You forgot to link to your source. It is probably http://www.akamai.com/stateoftheinternet/ I saw probably because all it does it remind me that I don’t have flash available.
Om:
Begs the question, will the hunger for mobile web push carriers into adopting a technology ala SpiderCloud? I know these folks were in your Mobilize conference too. Or would it all be about Wi-Fi/Wimax/something else? Appreciate your input, thanks!
This article is poorly titled.
Where exactly is the explosive growth in mobile in all of this? Yes broadband has gotten faster, but nowhere is there a mention of the number of unique mobile users.
Perhaps a better title might have been “Mobile web getting faster.”

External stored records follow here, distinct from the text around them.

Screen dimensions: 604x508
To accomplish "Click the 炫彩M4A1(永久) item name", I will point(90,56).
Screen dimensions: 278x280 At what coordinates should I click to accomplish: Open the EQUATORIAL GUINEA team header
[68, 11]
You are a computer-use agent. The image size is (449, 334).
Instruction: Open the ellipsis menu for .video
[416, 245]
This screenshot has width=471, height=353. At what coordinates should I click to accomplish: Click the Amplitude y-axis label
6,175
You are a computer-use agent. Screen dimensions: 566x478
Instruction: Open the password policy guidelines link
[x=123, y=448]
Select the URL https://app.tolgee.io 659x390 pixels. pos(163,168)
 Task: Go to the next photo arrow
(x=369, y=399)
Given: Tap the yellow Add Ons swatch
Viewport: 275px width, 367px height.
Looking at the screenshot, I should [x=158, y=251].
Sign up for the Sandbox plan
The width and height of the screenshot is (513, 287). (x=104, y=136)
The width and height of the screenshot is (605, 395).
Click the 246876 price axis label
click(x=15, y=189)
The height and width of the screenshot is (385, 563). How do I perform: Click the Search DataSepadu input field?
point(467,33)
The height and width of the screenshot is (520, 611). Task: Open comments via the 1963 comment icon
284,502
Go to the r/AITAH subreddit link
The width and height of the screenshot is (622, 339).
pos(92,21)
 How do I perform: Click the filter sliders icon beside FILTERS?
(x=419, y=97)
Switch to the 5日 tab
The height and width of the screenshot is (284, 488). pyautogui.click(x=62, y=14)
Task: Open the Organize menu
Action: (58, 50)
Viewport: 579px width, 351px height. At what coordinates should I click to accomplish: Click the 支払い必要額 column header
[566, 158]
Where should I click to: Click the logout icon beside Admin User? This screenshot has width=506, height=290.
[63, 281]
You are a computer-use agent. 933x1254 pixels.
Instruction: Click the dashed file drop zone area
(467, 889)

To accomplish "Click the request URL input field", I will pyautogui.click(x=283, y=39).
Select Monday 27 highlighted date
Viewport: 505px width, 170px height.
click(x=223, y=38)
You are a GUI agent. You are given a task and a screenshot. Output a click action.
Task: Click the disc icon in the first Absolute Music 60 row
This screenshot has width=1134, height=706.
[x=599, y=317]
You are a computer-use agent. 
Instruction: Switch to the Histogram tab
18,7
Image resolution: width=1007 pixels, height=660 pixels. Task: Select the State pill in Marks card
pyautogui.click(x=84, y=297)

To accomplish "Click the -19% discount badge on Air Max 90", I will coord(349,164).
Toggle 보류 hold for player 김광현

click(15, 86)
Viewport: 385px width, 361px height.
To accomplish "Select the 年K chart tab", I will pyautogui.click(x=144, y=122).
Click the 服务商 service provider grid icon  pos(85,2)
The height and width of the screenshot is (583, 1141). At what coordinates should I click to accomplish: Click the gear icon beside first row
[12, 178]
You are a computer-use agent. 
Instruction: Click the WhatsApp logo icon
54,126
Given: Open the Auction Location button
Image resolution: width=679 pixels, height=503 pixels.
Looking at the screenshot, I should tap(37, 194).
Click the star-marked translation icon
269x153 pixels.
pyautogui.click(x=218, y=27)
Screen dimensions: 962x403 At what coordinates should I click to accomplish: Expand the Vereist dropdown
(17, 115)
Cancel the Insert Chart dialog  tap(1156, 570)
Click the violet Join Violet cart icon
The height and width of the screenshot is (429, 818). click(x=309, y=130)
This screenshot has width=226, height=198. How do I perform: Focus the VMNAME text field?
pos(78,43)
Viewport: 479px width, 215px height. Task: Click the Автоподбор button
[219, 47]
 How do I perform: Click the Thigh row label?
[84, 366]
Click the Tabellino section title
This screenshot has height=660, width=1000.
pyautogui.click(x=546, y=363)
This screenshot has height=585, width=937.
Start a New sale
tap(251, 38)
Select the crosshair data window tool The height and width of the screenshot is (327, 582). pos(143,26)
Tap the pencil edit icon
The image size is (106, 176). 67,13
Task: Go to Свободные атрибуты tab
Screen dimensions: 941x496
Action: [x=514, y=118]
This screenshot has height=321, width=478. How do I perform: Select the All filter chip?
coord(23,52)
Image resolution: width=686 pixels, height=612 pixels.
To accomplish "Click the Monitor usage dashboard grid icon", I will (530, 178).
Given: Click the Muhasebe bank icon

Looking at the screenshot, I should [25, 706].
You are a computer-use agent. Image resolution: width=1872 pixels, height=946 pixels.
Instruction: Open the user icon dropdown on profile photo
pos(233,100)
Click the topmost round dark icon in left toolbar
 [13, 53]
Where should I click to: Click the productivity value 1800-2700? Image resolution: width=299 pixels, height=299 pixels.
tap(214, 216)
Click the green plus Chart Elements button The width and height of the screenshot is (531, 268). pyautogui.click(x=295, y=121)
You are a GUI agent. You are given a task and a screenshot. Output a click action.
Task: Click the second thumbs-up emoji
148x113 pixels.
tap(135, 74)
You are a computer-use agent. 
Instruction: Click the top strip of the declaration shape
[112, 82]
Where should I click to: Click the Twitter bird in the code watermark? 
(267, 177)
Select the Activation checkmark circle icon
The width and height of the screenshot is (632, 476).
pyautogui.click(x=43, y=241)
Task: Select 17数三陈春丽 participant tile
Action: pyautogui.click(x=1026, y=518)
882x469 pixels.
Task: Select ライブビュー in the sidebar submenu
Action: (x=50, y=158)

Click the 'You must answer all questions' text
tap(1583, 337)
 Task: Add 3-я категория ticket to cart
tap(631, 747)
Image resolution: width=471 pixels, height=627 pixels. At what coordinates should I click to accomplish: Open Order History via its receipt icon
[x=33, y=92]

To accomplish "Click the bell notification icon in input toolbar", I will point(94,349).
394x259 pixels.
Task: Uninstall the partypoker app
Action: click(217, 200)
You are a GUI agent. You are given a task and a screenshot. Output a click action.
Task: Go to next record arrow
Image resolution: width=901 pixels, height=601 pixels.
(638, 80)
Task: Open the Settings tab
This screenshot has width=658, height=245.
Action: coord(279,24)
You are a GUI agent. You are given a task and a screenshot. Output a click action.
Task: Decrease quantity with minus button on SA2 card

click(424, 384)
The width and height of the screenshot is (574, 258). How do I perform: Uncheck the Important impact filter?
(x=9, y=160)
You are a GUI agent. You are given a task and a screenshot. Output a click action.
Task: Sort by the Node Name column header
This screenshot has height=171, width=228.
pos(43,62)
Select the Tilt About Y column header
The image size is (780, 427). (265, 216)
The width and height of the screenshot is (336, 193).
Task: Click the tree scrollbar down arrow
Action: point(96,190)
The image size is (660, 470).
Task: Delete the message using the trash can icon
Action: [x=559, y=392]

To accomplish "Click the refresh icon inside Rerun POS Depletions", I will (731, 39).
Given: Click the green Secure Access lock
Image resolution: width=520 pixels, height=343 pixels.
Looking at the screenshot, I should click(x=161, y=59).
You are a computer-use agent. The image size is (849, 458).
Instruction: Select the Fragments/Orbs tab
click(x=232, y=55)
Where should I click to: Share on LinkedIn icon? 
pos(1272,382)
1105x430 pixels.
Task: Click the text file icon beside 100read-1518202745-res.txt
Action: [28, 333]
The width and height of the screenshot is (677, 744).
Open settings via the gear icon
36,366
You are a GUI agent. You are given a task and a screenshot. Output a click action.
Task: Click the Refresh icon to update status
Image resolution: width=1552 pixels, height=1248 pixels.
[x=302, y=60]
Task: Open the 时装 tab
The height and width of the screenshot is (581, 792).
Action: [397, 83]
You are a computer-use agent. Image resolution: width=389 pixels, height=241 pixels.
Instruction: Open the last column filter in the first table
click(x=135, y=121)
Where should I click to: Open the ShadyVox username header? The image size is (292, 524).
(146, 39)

I think maybe in the near future every cellphone will have access to HTML and or any other form a webpages it will be just like a pc, since the computers and laptops are now getting smaller 🙂
My main takeaway was how slow US mobile browsing is compared to rest of world – even Puerto Rican users enjoy 2x speeds vs us chumps. Note that Akamai’s report doesn’t name the carriers, but it’s not too difficult to tell which were the standouts (Orange Slovensko, with avg bandwidth of 6.1 Mbps) and which were the mediocre (AT&T) http://zd.net/91HXHU
All a long way of saying that while this hasn’t been a drag on mobile commerce thus far in the US, it will be.